I want to expand some u8s out to u64, except instead of zero or sign extending, which have direct support, I want "copy-extending". What's the best way to do this (on intel cpus with avx512)? Example code is in rust but the host language isn't the interesting part.
#![feature(portable_simd)]
use std::simd::*;
// Expands out each input byte 8 times
pub fn batch_splat_scalar(x: [u8; 16]) -> [u64; 16] {
let mut ret = [0; 16];
for i in 0..16 {
ret[i] =
u64::from_le_bytes([x[i], x[i], x[i], x[i], x[i], x[i], x[i], x[i]]);
}
ret
}
pub fn batch_splat_simd(x: u8x16) -> u64x16 {
Simd::from_array(batch_splat_scalar(x.to_array()))
}
which compiles to something like this with avx512
vpmovzxbq zmm0, qword ptr [rsi]
vpbroadcastq zmm1, qword ptr [rip + .LCPI0_0]
mov rax, rdi
vpmuludq zmm2, zmm0, zmm1
vpbroadcastq zmm3, qword ptr [rip + .LCPI0_1]
vpmuludq zmm0, zmm0, zmm3
vpsllq zmm0, zmm0, 32
vporq zmm0, zmm2, zmm0
vmovdqu64 zmmword ptr [rdi], zmm0
vpmovzxbq zmm0, qword ptr [rsi + 8]
vpmuludq zmm1, zmm0, zmm1
vpmuludq zmm0, zmm0, zmm3
vpsllq zmm0, zmm0, 32
vporq zmm0, zmm1, zmm0
vmovdqu64 zmmword ptr [rdi + 64], zmm0
vzeroupper
ret
So each u64 element of the result contains 8 copies of the corresponding u8 input? I think your best bet in asm is vpermb if you can use AVX-512VBMI (Ice Lake). With the right control vector, you can have each byte of a ZMM grab the byte you want from the low 16 bytes of another ZMM (i.e. an XMM).

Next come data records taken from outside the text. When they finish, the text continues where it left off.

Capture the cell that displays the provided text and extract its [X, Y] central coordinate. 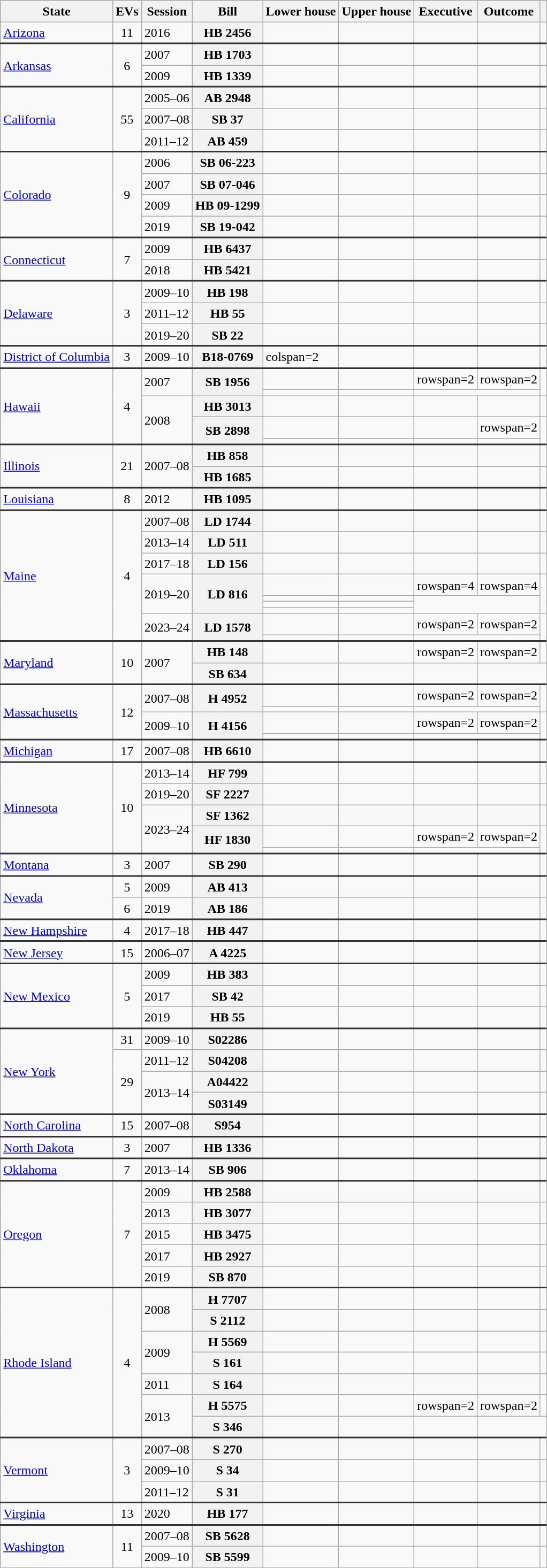
HB 3475 [227, 1235]
SF 2227 [227, 795]
HB 2927 [227, 1257]
A04422 [227, 1083]
Maryland [57, 663]
12 [127, 713]
HB 148 [227, 652]
Minnesota [57, 808]
State [57, 11]
31 [127, 1040]
SB 870 [227, 1278]
S 34 [227, 1471]
SB 07-046 [227, 184]
LD 511 [227, 543]
17 [127, 751]
Michigan [57, 751]
New Jersey [57, 953]
2016 [167, 33]
A 4225 [227, 953]
HF 799 [227, 773]
HB 6610 [227, 751]
S04208 [227, 1061]
LD 156 [227, 564]
HB 447 [227, 931]
29 [127, 1083]
Washington [57, 1547]
SB 42 [227, 997]
LD 1578 [227, 628]
Oklahoma [57, 1170]
Montana [57, 865]
Virginia [57, 1515]
HB 1095 [227, 499]
New York [57, 1073]
District of Columbia [57, 356]
S 164 [227, 1385]
Delaware [57, 314]
SB 22 [227, 335]
SB 37 [227, 119]
Arkansas [57, 65]
HB 198 [227, 292]
Maine [57, 576]
Outcome [509, 11]
8 [127, 499]
HF 1830 [227, 841]
Hawaii [57, 407]
Nevada [57, 898]
AB 459 [227, 141]
H 4156 [227, 726]
2006–07 [167, 953]
H 5569 [227, 1343]
SF 1362 [227, 816]
HB 858 [227, 456]
AB 2948 [227, 97]
HB 1703 [227, 55]
S 31 [227, 1493]
Colorado [57, 195]
21 [127, 467]
SB 290 [227, 865]
Connecticut [57, 259]
California [57, 119]
HB 5421 [227, 271]
Bill [227, 11]
HB 383 [227, 975]
Massachusetts [57, 713]
HB 1339 [227, 76]
SB 906 [227, 1170]
S 2112 [227, 1321]
Oregon [57, 1235]
SB 19-042 [227, 227]
S 346 [227, 1428]
H 7707 [227, 1300]
North Carolina [57, 1126]
S 270 [227, 1450]
2006 [167, 163]
SB 06-223 [227, 163]
2011 [167, 1385]
2018 [167, 271]
9 [127, 195]
Louisiana [57, 499]
Lower house [301, 11]
H 5575 [227, 1407]
HB 2588 [227, 1192]
2015 [167, 1235]
HB 3013 [227, 407]
HB 1685 [227, 477]
LD 816 [227, 594]
B18-0769 [227, 356]
SB 634 [227, 674]
colspan=2 [301, 356]
AB 413 [227, 887]
S03149 [227, 1105]
LD 1744 [227, 521]
55 [127, 119]
S02286 [227, 1040]
H 4952 [227, 699]
2012 [167, 499]
HB 09-1299 [227, 206]
AB 186 [227, 909]
2005–06 [167, 97]
S 161 [227, 1364]
HB 3077 [227, 1214]
13 [127, 1515]
EVs [127, 11]
Session [167, 11]
Executive [446, 11]
Vermont [57, 1472]
New Hampshire [57, 931]
North Dakota [57, 1149]
SB 1956 [227, 382]
Arizona [57, 33]
HB 1336 [227, 1149]
HB 6437 [227, 248]
SB 5628 [227, 1537]
New Mexico [57, 997]
S954 [227, 1126]
Rhode Island [57, 1364]
SB 5599 [227, 1559]
SB 2898 [227, 431]
Illinois [57, 467]
HB 2456 [227, 33]
HB 177 [227, 1515]
Upper house [377, 11]
2020 [167, 1515]
Capture the cell that displays the provided text and extract its [x, y] central coordinate. 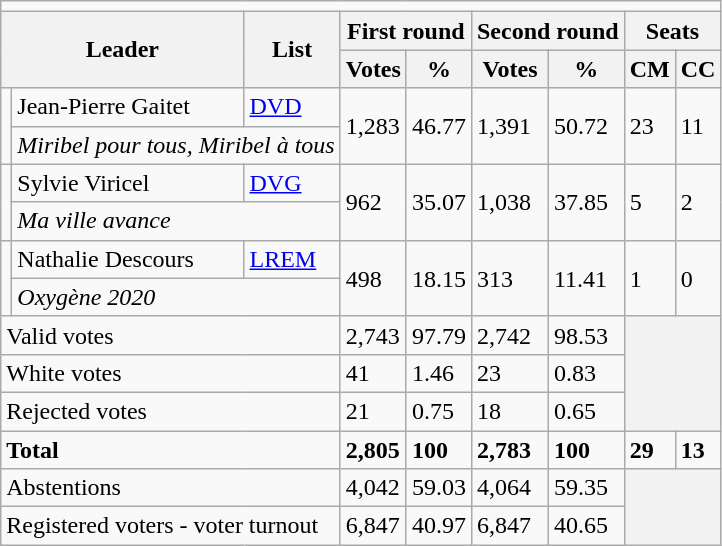
0.75 [438, 411]
962 [373, 202]
2,783 [510, 449]
CM [650, 69]
1.46 [438, 373]
2,743 [373, 335]
21 [373, 411]
Leader [122, 50]
First round [406, 31]
35.07 [438, 202]
CC [698, 69]
1,283 [373, 126]
Seats [672, 31]
Jean-Pierre Gaitet [128, 107]
Valid votes [170, 335]
41 [373, 373]
Abstentions [170, 488]
18 [510, 411]
2,805 [373, 449]
0.65 [586, 411]
40.65 [586, 526]
97.79 [438, 335]
98.53 [586, 335]
Oxygène 2020 [176, 297]
5 [650, 202]
2,742 [510, 335]
Miribel pour tous, Miribel à tous [176, 145]
40.97 [438, 526]
50.72 [586, 126]
11 [698, 126]
Registered voters - voter turnout [170, 526]
18.15 [438, 278]
29 [650, 449]
DVG [292, 183]
Rejected votes [170, 411]
13 [698, 449]
498 [373, 278]
4,042 [373, 488]
Second round [548, 31]
59.03 [438, 488]
List [292, 50]
313 [510, 278]
LREM [292, 259]
0.83 [586, 373]
White votes [170, 373]
37.85 [586, 202]
Nathalie Descours [128, 259]
11.41 [586, 278]
4,064 [510, 488]
DVD [292, 107]
46.77 [438, 126]
0 [698, 278]
1,038 [510, 202]
Ma ville avance [176, 221]
2 [698, 202]
Total [170, 449]
59.35 [586, 488]
Sylvie Viricel [128, 183]
1 [650, 278]
1,391 [510, 126]
Pinpoint the cell where the given text exists, returning its [x, y] midpoint coordinate. 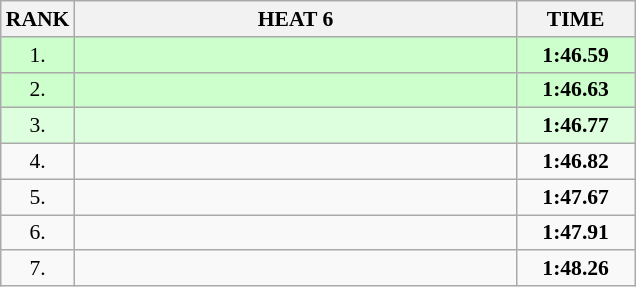
1:47.91 [576, 233]
1:46.63 [576, 90]
3. [38, 126]
HEAT 6 [295, 19]
TIME [576, 19]
1:47.67 [576, 197]
1. [38, 55]
1:48.26 [576, 269]
4. [38, 162]
1:46.59 [576, 55]
5. [38, 197]
2. [38, 90]
1:46.77 [576, 126]
7. [38, 269]
6. [38, 233]
1:46.82 [576, 162]
RANK [38, 19]
Return the (X, Y) coordinate for the center point of the cell that contains the specified text.  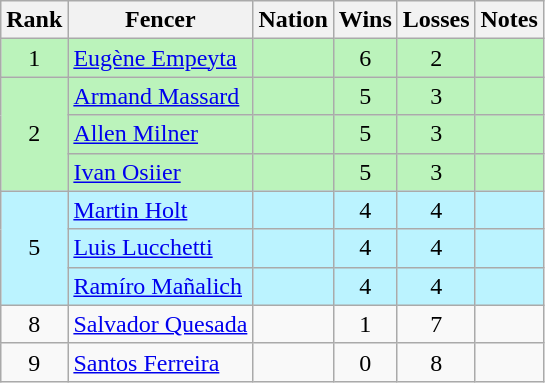
9 (34, 362)
0 (365, 362)
Salvador Quesada (160, 324)
Losses (436, 20)
Ivan Osiier (160, 172)
Notes (509, 20)
Eugène Empeyta (160, 58)
Armand Massard (160, 96)
Santos Ferreira (160, 362)
Luis Lucchetti (160, 248)
Rank (34, 20)
7 (436, 324)
Fencer (160, 20)
6 (365, 58)
Ramíro Mañalich (160, 286)
Martin Holt (160, 210)
Allen Milner (160, 134)
Wins (365, 20)
Nation (293, 20)
Output the [x, y] coordinate of the center of the cell containing the given text.  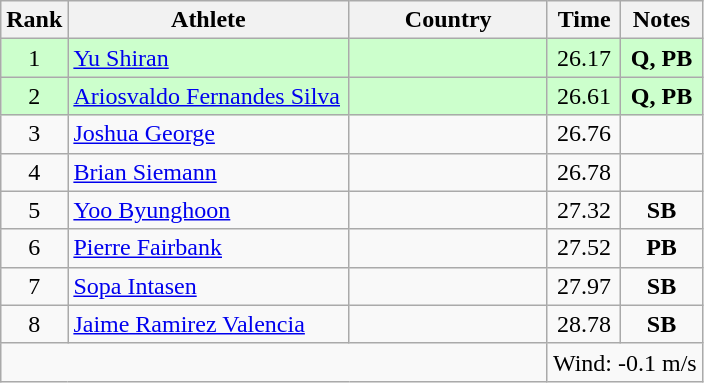
27.52 [584, 248]
2 [34, 96]
5 [34, 210]
Notes [662, 20]
27.32 [584, 210]
8 [34, 324]
Yu Shiran [208, 58]
Joshua George [208, 134]
Sopa Intasen [208, 286]
26.61 [584, 96]
26.78 [584, 172]
4 [34, 172]
1 [34, 58]
Ariosvaldo Fernandes Silva [208, 96]
26.17 [584, 58]
27.97 [584, 286]
Athlete [208, 20]
3 [34, 134]
28.78 [584, 324]
Country [448, 20]
26.76 [584, 134]
Time [584, 20]
7 [34, 286]
Wind: -0.1 m/s [624, 362]
Yoo Byunghoon [208, 210]
Pierre Fairbank [208, 248]
Rank [34, 20]
PB [662, 248]
Jaime Ramirez Valencia [208, 324]
6 [34, 248]
Brian Siemann [208, 172]
Locate the cell with the specified text and output its (x, y) center coordinate. 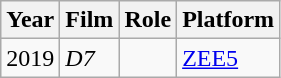
Platform (228, 20)
Role (148, 20)
D7 (90, 58)
Year (30, 20)
2019 (30, 58)
ZEE5 (228, 58)
Film (90, 20)
Search for the cell housing the specified text and yield its (X, Y) center coordinate. 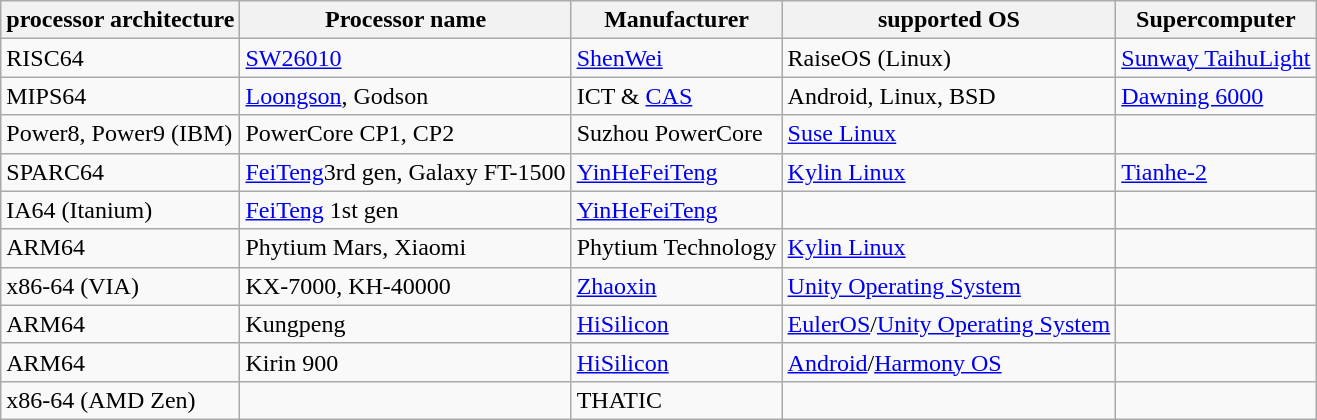
Sunway TaihuLight (1216, 58)
SPARC64 (120, 172)
Unity Operating System (949, 286)
Suse Linux (949, 134)
Kirin 900 (406, 362)
FeiTeng3rd gen, Galaxy FT-1500 (406, 172)
x86-64 (AMD Zen) (120, 400)
IA64 (Itanium) (120, 210)
FeiTeng 1st gen (406, 210)
supported OS (949, 20)
SW26010 (406, 58)
Loongson, Godson (406, 96)
Tianhe-2 (1216, 172)
EulerOS/Unity Operating System (949, 324)
ShenWei (676, 58)
Power8, Power9 (IBM) (120, 134)
Phytium Technology (676, 248)
ICT & CAS (676, 96)
THATIC (676, 400)
Kungpeng (406, 324)
RaiseOS (Linux) (949, 58)
KX-7000, KH-40000 (406, 286)
Android/Harmony OS (949, 362)
Android, Linux, BSD (949, 96)
Zhaoxin (676, 286)
Processor name (406, 20)
Dawning 6000 (1216, 96)
processor architecture (120, 20)
Suzhou PowerCore (676, 134)
Supercomputer (1216, 20)
x86-64 (VIA) (120, 286)
Manufacturer (676, 20)
RISC64 (120, 58)
MIPS64 (120, 96)
PowerCore CP1, CP2 (406, 134)
Phytium Mars, Xiaomi (406, 248)
Capture the cell that displays the provided text and extract its [X, Y] central coordinate. 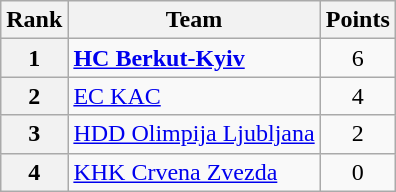
KHK Crvena Zvezda [194, 172]
6 [358, 58]
3 [34, 134]
Rank [34, 20]
Team [194, 20]
1 [34, 58]
EC KAC [194, 96]
0 [358, 172]
HC Berkut-Kyiv [194, 58]
Points [358, 20]
HDD Olimpija Ljubljana [194, 134]
Locate the cell with the specified text and output its [X, Y] center coordinate. 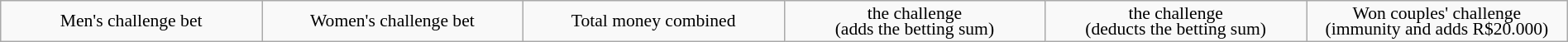
the challenge(adds the betting sum) [915, 22]
Women's challenge bet [392, 22]
the challenge(deducts the betting sum) [1176, 22]
Total money combined [653, 22]
Men's challenge bet [131, 22]
Won couples' challenge(immunity and adds R$20.000) [1437, 22]
Return [x, y] of the center of cell containing provided text 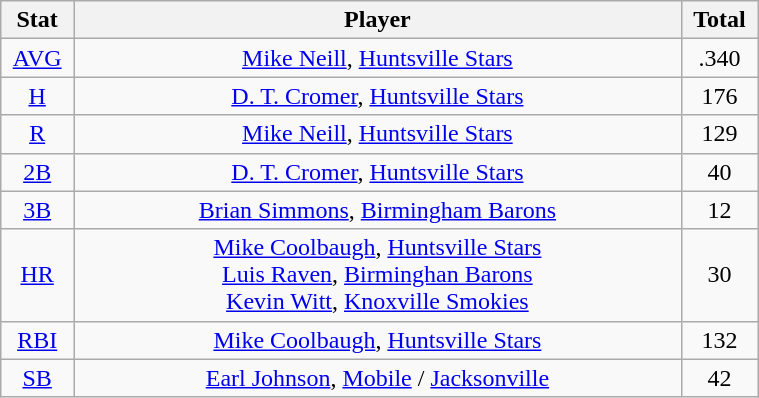
40 [719, 172]
RBI [38, 340]
12 [719, 210]
Stat [38, 20]
Total [719, 20]
R [38, 134]
Mike Coolbaugh, Huntsville Stars [378, 340]
Player [378, 20]
Earl Johnson, Mobile / Jacksonville [378, 378]
SB [38, 378]
Brian Simmons, Birmingham Barons [378, 210]
30 [719, 275]
AVG [38, 58]
Mike Coolbaugh, Huntsville Stars Luis Raven, Birminghan Barons Kevin Witt, Knoxville Smokies [378, 275]
2B [38, 172]
42 [719, 378]
176 [719, 96]
129 [719, 134]
.340 [719, 58]
H [38, 96]
HR [38, 275]
3B [38, 210]
132 [719, 340]
Return the (X, Y) coordinate for the center point of the cell that contains the specified text.  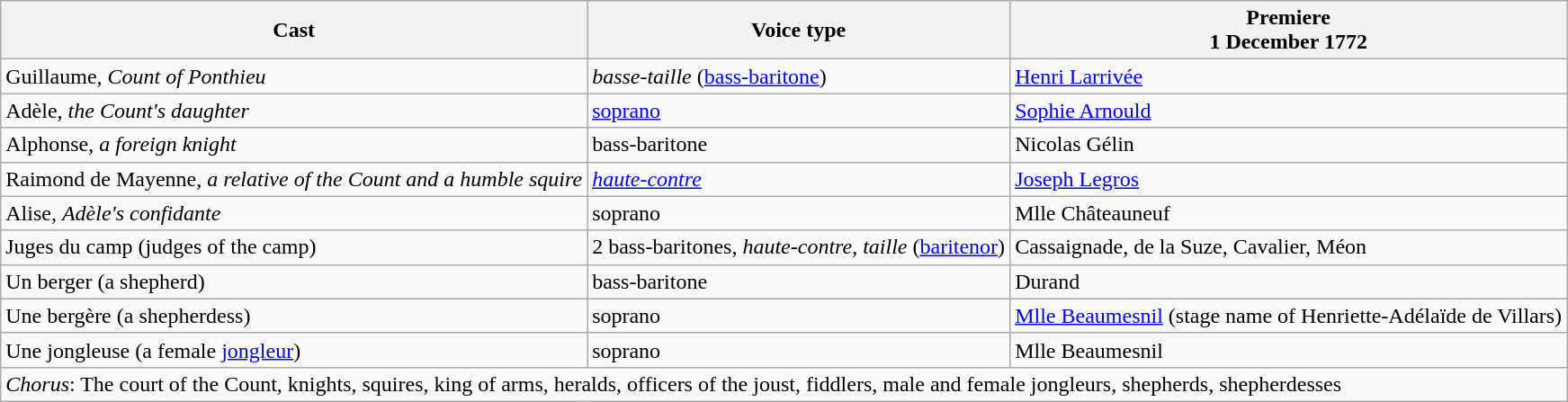
Cast (294, 31)
Guillaume, Count of Ponthieu (294, 76)
Voice type (799, 31)
2 bass-baritones, haute-contre, taille (baritenor) (799, 247)
Durand (1288, 282)
Joseph Legros (1288, 179)
Cassaignade, de la Suze, Cavalier, Méon (1288, 247)
Juges du camp (judges of the camp) (294, 247)
Henri Larrivée (1288, 76)
Alise, Adèle's confidante (294, 213)
Mlle Beaumesnil (stage name of Henriette-Adélaïde de Villars) (1288, 316)
Raimond de Mayenne, a relative of the Count and a humble squire (294, 179)
Une bergère (a shepherdess) (294, 316)
haute-contre (799, 179)
Mlle Châteauneuf (1288, 213)
Nicolas Gélin (1288, 145)
Premiere1 December 1772 (1288, 31)
Une jongleuse (a female jongleur) (294, 350)
basse-taille (bass-baritone) (799, 76)
Alphonse, a foreign knight (294, 145)
Sophie Arnould (1288, 111)
Mlle Beaumesnil (1288, 350)
Un berger (a shepherd) (294, 282)
Adèle, the Count's daughter (294, 111)
Return [x, y] of the center of cell containing provided text 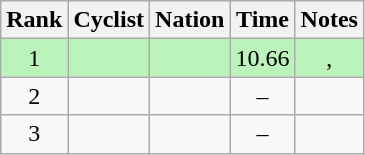
, [329, 58]
Cyclist [109, 20]
2 [34, 96]
10.66 [262, 58]
Nation [190, 20]
Notes [329, 20]
Time [262, 20]
3 [34, 134]
1 [34, 58]
Rank [34, 20]
Detect which cell encompasses the target text, then output its [x, y] center coordinate. 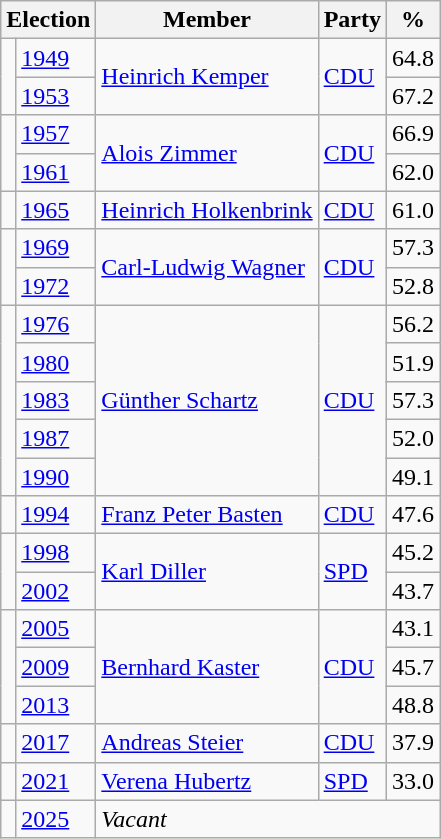
61.0 [414, 210]
56.2 [414, 324]
37.9 [414, 743]
2005 [56, 629]
52.0 [414, 438]
52.8 [414, 286]
Carl-Ludwig Wagner [207, 267]
1983 [56, 400]
Alois Zimmer [207, 153]
1969 [56, 248]
Heinrich Holkenbrink [207, 210]
43.1 [414, 629]
1953 [56, 96]
2009 [56, 667]
1976 [56, 324]
1990 [56, 477]
45.2 [414, 553]
51.9 [414, 362]
% [414, 20]
1957 [56, 134]
2013 [56, 705]
Election [48, 20]
2017 [56, 743]
Member [207, 20]
1961 [56, 172]
1987 [56, 438]
43.7 [414, 591]
Vacant [268, 819]
Franz Peter Basten [207, 515]
1965 [56, 210]
Günther Schartz [207, 400]
64.8 [414, 58]
1949 [56, 58]
47.6 [414, 515]
2025 [56, 819]
1994 [56, 515]
66.9 [414, 134]
1972 [56, 286]
62.0 [414, 172]
49.1 [414, 477]
Heinrich Kemper [207, 77]
1980 [56, 362]
45.7 [414, 667]
Karl Diller [207, 572]
1998 [56, 553]
Bernhard Kaster [207, 667]
Andreas Steier [207, 743]
2021 [56, 781]
67.2 [414, 96]
Verena Hubertz [207, 781]
33.0 [414, 781]
48.8 [414, 705]
Party [352, 20]
2002 [56, 591]
Extract the [X, Y] coordinate from the center of the cell holding the provided text.  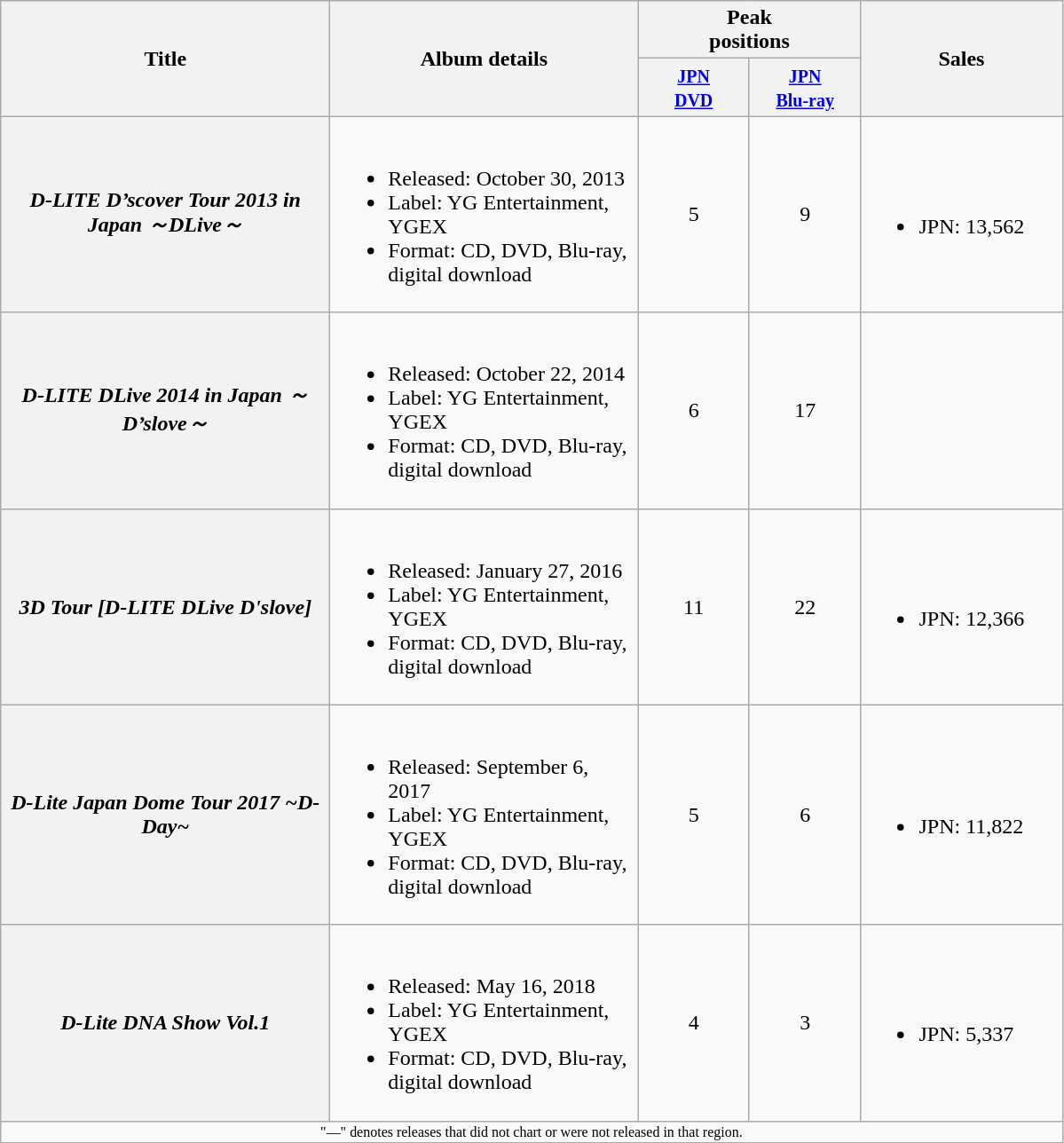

Otherwise broadcast and vpshufb zmm. (https://www.felixcloutier.com/x86/pshufb)
One 128-bit to 512-bit broadcast load can feed two shuffles with different control vectors. Or two vpbroadcastq 64-bit broadcast loads can feed two vpshufb with the same control vector.
On Intel at least, broadcast loads are just a load uop, no ALU. (https://uops.info/). So if you're loading data from memory anyway, do one broadcast load and use 2x vpshufb instead of 2x vpermb since it's cheaper (lower latency but still only one execution port.)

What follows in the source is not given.